Mandalay Region consists of 31 townships organized into seven districts.
The majority of the population in Mandalay Region are Bamar (Burmans). In the Mandalay metropolitan area, however, a large community of Chinese, most of whom are recent immigrants from Yunnan, now nearly rival the Bamar population. A large community of Indians also reside in Mandalay. A dwindling community of Anglo-Burmese still exists in both Pyinoolwin and Mandalay. A number of Shan people live along the eastern border of the region.
Agriculture is the primary economical source of livelihood. Primary crops grown within Mandalay Region are rice, wheat, maize, peanut, sesame, cotton, legumes, tobacco, chili, and vegetables. Industry, including alcoholic breweries, textile factories, sugar mills, and gem mines also exists. Tourism now forms a substantial part of Mandalay Region's economy, as it contains many historical sites including Mandalay, Amarapura, Bagan, Pyin U Lwin, Mount Popa, and Ava. Hardwoods such as teak and thanaka are also harvested.
Educational opportunities in Myanmar are extremely limited outside the main cities of Yangon and Mandalay. According to official statistics, over 1 million students were enrolled in the division's 4,467 primary and secondary schools in 2005. Of the total, the vast majority, about 4,000, were primary schools. Only about 13% of primary school students make it to high school.
The region has some of the best institutions of higher education in Myanmar. As medical, engineering and computer studies are the most sought after in Myanmar, the University of Medicine, Mandalay, the University of Dental Medicine, Mandalay, Mandalay Technological University, and the University of Computer Studies, Mandalay are among the most selective universities in Myanmar. Other highly selective schools are Myanmar Aerospace Engineering University and military academies in Pyinoolwin: Defence Services Academy and Defence Services Technological Academy.

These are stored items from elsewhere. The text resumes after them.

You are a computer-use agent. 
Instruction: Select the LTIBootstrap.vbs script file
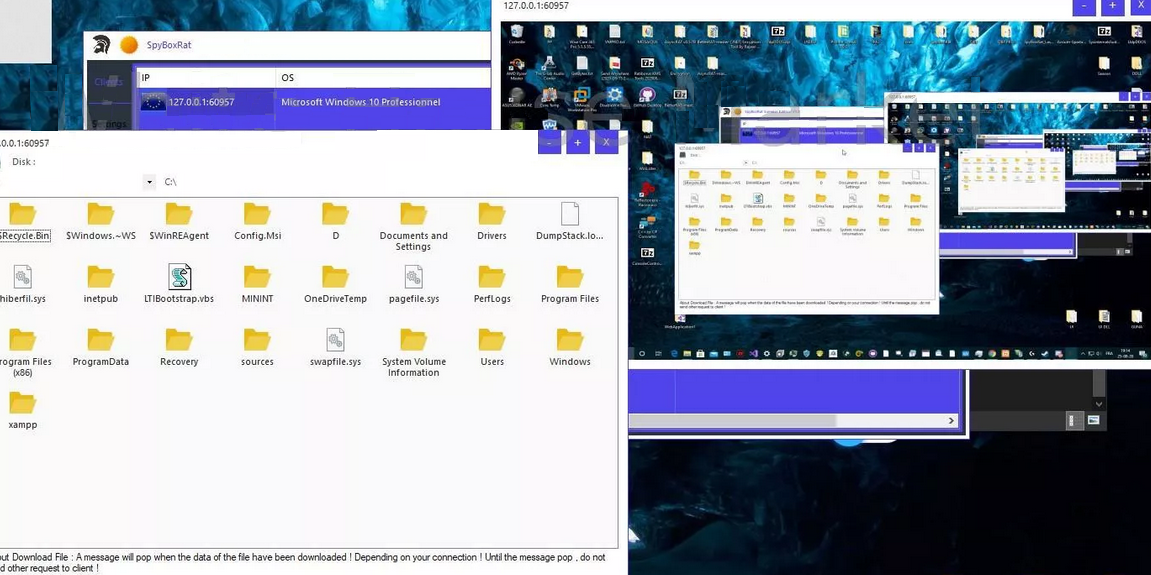point(179,277)
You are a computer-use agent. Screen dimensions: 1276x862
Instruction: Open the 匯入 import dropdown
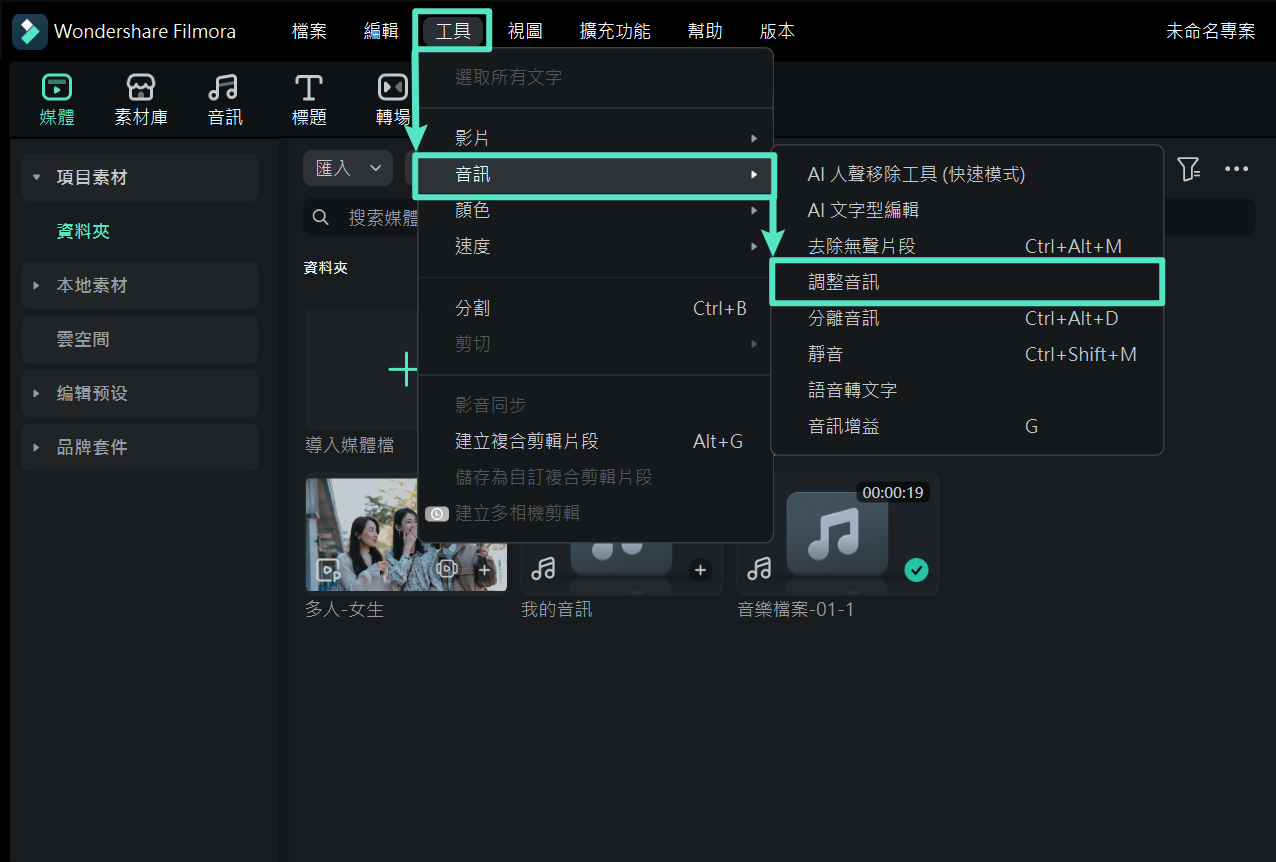tap(348, 168)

The general state of health care in Myanmar is poor. The military government spends between 0.5% to 3% of the country's GDP on health care, consistently ranking among the lowest in the world. Although health care is nominally free, in reality patients have to pay for medicine and treatment even in public clinics and hospitals. Public hospitals lack many of the basic facilities and equipment. The following is a summary of the public health system in the division, in the fiscal year 2002-2003.
|2002-2003||# Hospitals||# Beds|
|General hospitals with specialist services||5||1,650|
In 2005, Mandalay Region's public health care system had slightly over 1,000 doctors and about 2,000 nurses working in 44 hospitals and 44 health clinics. Over 30 of the hospitals had less than 100 beds. Since almost all of large public hospitals and private hospitals, and doctors are located in Mandalay, these low numbers for a division with 7.7 million are actually even worse in the rest of the division, though these figures are believed to have improved by the advent of Naypyidaw as the nation's capital in 2006 although the level of improvement remains unreported. The well-to-do bypass the public health system and go to private clinics in Mandalay or Yangon in order to receive quicker medical attention and high-quality service. The wealthy routinely go abroad (usually Bangkok or Singapore) for treatment.